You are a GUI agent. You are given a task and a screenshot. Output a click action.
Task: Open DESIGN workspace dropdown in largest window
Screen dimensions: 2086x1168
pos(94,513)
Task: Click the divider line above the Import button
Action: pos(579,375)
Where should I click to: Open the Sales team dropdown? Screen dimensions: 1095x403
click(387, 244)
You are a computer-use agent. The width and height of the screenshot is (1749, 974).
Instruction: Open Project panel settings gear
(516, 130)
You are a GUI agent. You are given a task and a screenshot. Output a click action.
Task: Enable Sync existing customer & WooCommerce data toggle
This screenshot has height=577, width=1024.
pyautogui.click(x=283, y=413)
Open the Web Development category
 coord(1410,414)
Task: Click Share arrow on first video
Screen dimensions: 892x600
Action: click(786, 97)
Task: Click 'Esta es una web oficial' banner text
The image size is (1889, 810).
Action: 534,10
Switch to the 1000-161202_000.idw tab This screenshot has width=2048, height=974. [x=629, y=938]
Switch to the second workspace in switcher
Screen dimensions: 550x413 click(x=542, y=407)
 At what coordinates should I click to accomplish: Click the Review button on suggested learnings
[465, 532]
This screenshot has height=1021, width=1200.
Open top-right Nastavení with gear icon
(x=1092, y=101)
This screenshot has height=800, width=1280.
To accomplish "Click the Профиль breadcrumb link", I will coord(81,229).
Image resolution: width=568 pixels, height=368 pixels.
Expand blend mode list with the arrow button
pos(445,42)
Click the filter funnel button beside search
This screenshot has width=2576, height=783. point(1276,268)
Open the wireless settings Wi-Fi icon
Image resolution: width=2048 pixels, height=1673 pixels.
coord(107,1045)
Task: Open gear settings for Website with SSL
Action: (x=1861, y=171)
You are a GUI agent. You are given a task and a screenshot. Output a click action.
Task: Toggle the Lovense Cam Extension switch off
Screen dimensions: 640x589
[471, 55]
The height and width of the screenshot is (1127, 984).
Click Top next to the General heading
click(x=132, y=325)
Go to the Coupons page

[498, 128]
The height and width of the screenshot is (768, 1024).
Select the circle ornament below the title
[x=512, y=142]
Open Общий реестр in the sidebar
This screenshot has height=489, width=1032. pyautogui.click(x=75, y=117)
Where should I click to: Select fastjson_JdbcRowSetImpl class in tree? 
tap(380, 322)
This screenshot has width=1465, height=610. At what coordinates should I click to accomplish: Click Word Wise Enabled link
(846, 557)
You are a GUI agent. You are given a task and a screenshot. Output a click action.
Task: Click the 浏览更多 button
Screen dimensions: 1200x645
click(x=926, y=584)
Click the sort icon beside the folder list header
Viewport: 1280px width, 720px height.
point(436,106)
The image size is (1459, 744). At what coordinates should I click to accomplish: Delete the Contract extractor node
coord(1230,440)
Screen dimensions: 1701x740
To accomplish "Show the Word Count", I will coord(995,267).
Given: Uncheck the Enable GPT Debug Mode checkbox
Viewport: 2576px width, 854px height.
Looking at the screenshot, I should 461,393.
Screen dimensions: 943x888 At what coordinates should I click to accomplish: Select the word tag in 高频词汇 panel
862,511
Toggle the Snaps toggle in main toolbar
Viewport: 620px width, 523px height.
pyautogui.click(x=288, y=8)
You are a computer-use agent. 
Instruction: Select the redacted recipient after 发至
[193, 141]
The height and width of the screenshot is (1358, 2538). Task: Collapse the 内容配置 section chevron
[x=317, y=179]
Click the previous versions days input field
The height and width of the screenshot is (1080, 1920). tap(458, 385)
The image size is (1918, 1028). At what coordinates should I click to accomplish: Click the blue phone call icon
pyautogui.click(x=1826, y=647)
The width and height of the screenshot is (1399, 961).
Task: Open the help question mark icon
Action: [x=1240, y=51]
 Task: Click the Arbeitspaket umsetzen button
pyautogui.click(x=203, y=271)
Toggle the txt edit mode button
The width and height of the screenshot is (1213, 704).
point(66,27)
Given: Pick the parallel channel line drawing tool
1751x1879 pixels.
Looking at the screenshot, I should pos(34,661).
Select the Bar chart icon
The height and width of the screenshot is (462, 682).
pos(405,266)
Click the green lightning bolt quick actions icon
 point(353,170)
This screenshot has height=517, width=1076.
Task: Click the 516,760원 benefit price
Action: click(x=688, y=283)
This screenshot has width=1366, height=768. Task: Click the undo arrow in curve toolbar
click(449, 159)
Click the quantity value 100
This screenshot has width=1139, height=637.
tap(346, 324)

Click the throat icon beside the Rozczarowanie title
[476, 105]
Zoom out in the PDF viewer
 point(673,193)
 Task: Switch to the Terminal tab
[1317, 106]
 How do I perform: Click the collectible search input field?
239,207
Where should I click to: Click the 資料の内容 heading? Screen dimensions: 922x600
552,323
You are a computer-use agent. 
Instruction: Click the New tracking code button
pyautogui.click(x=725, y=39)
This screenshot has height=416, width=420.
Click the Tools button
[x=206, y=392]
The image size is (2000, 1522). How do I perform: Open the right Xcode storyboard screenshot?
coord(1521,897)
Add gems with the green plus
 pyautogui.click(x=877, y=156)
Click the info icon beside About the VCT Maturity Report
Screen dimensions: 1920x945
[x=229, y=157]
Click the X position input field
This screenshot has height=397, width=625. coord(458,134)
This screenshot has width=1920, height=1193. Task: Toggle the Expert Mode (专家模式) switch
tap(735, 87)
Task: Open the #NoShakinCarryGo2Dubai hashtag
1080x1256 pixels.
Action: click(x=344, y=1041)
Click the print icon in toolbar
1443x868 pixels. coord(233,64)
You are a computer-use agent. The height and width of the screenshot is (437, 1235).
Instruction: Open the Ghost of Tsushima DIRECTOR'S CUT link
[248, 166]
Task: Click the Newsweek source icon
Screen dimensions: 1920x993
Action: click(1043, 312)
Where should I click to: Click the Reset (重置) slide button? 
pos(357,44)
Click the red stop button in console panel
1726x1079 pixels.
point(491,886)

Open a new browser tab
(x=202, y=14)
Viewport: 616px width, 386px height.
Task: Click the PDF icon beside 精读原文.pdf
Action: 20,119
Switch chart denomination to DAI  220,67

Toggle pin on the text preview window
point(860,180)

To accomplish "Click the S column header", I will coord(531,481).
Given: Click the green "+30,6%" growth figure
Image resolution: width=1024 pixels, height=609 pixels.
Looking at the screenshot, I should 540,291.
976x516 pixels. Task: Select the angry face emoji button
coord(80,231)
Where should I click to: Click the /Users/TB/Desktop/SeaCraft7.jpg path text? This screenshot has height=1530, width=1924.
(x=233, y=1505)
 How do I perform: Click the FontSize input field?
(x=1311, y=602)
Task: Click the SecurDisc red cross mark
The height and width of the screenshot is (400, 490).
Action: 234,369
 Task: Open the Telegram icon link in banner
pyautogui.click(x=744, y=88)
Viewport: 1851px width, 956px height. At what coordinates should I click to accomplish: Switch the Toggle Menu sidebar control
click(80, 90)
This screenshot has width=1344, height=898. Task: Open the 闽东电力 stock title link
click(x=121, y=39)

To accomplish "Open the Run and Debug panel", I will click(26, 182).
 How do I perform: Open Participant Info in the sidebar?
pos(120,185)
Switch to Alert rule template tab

### Set problem:
Copy the records word for word, from the line containing "Toggle the txt edit mode button" through the line containing "coord(1521,897)".

### Response to this task:
Toggle the txt edit mode button
The width and height of the screenshot is (1213, 704).
point(66,27)
Given: Pick the parallel channel line drawing tool
1751x1879 pixels.
Looking at the screenshot, I should pos(34,661).
Select the Bar chart icon
The height and width of the screenshot is (462, 682).
pos(405,266)
Click the green lightning bolt quick actions icon
 point(353,170)
This screenshot has height=517, width=1076.
Task: Click the 516,760원 benefit price
Action: click(x=688, y=283)
This screenshot has width=1366, height=768. Task: Click the undo arrow in curve toolbar
click(449, 159)
Click the quantity value 100
This screenshot has width=1139, height=637.
tap(346, 324)

Click the throat icon beside the Rozczarowanie title
[476, 105]
Zoom out in the PDF viewer
 point(673,193)
 Task: Switch to the Terminal tab
[1317, 106]
 How do I perform: Click the collectible search input field?
239,207
Where should I click to: Click the 資料の内容 heading? Screen dimensions: 922x600
552,323
You are a computer-use agent. 
Instruction: Click the New tracking code button
pyautogui.click(x=725, y=39)
This screenshot has height=416, width=420.
Click the Tools button
[x=206, y=392]
The image size is (2000, 1522). How do I perform: Open the right Xcode storyboard screenshot?
coord(1521,897)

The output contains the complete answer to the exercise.